--- Text block ---
8. The in personam exception to indefeasibility of title

In addition to the statutory fraud exception to indefeasibility of title under s 42 of the Act, Hargrave J went on to find that indefeasibility also did not accrue as the in personam exception to indefeasibility of title was also made out. His Honour noted that in personam exception was generally described as existing ‘in relation to certain legal or equitable causes of action against the registered proprietor’ in Farah Constructions (2007) 230 CLR 89, 169 [193]. This language echoes the requirement that the in personam exception depends on the establishment of a known legal or equitable cause of action: Macquarie Bank Ltd v Sixty Fourth Throne Pty Ltd [1998] 3 VR 133, 146-7. (See [394]) Hargrave J also noted the statements of Brennan J in Bahr v Nicolay (No 2) (1988) 164 CLR 604, 653 to the effect that the in personam exception does ‘not infringe the indefeasibility provisions of the Act. Those provisions are designed to protect a transferee from defects in the title of the transferor, not to free him from interests with which he has burdened his own title‘.

On the findings in this case, the plaintiffs’ claim for an equitable lien or charge over the Bondi Junction property arises from their establishing the known legal causes of action based on (1) Foskett v McKeown tracing principles, (2) Mr H’s breach of his Black v Freedman trust obligations, and (3) knowing assistance in that breach by Mr O. The Court held that the conduct of Mr H and Mr O, before registration of their interests as proprietors of the Bondi Junction property, had burdened their interests. (See [394]-[397])

--- Requirement ---
Go on with the text on the in personam exception to indefeasibility of title, starting right after its last sentence. The listing below is separate material, not part of the text on the in personam exception.

--- Recorded information ---
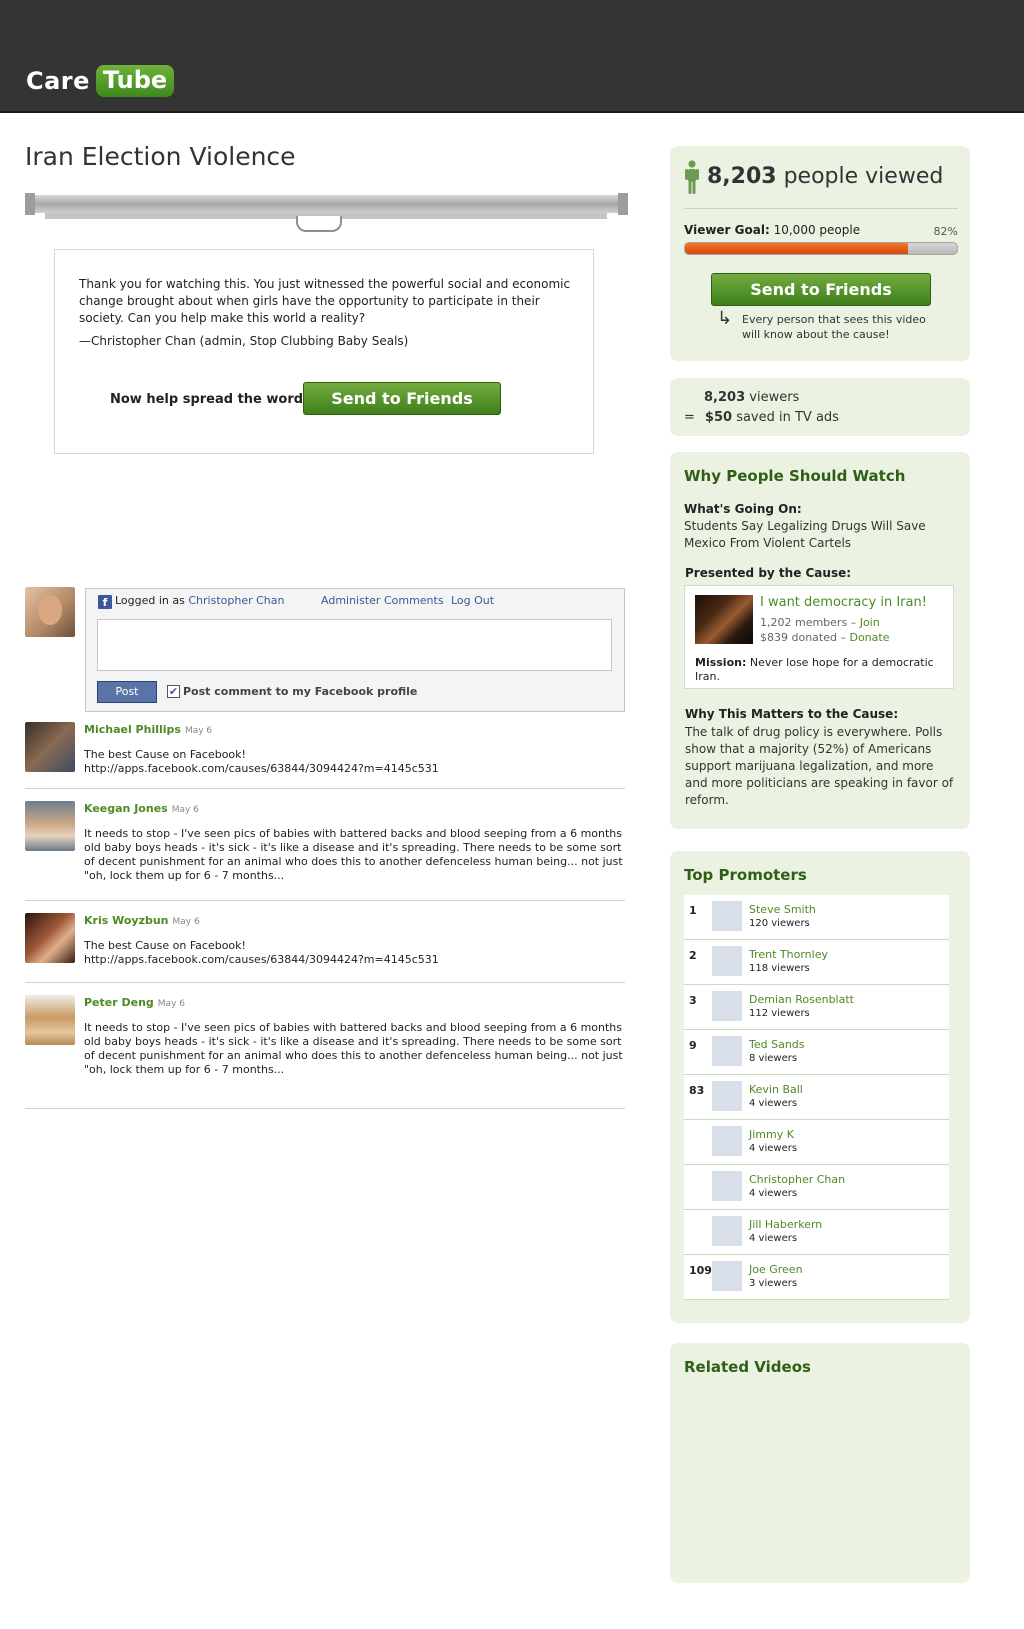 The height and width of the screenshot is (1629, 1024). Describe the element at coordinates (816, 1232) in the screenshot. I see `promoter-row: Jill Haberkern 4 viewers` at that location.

--- Written response ---
(Sidenote: Hargrave J’s seemingly unexamined acceptance here that a knowing assistance Barnes v Addy claim is a personal equity which may defeat indefeasibility of title under the in personam exception appears to be directly inconsistent with obiter in the judgment last year of Vickery J in Mathieson Nominees Pty Ltd v Aero Developments Pty Ltd [2016] VSC 131. In that decision his Honour noted the debate on this point between various courts and confirmed the effect of ratio in Farah Constructions v Say-Dee [2007] HCA 22; 230 CLR 89, 140 [193]-[196] to the effect that a claim under Barnes v Addy is not a personal equity which defeats statutory indefeasibility of title. See my review of the Mathieson Nominees decision and discussion of this issue here.)

9. Traceable into the Worldwide ANZ account? Mixed funds

His Honour discussed the tracing issues that arose here at [398]-[435]. There were complications. He sets out a useful review of the competing tracing rules and principles that may be applied in cases of tracing into (and out of) mixed funds – see in particular at [408]-[422].

In the end Hargrave J concluded more evidence was needed to finally determine the tracing issues, much of which he noted was in the hands of the defendants. His Honour adjourned the proceeding to allow further evidence and submissions as to the remaining tracing issues – see [423]-[430] and [434].

For completion, I should note that an additional claim was made for recovery of the stolen funds under s 2.6.3 of the Gambling Regulation Act 2003, but was unsuccessful (see [440]-[450]).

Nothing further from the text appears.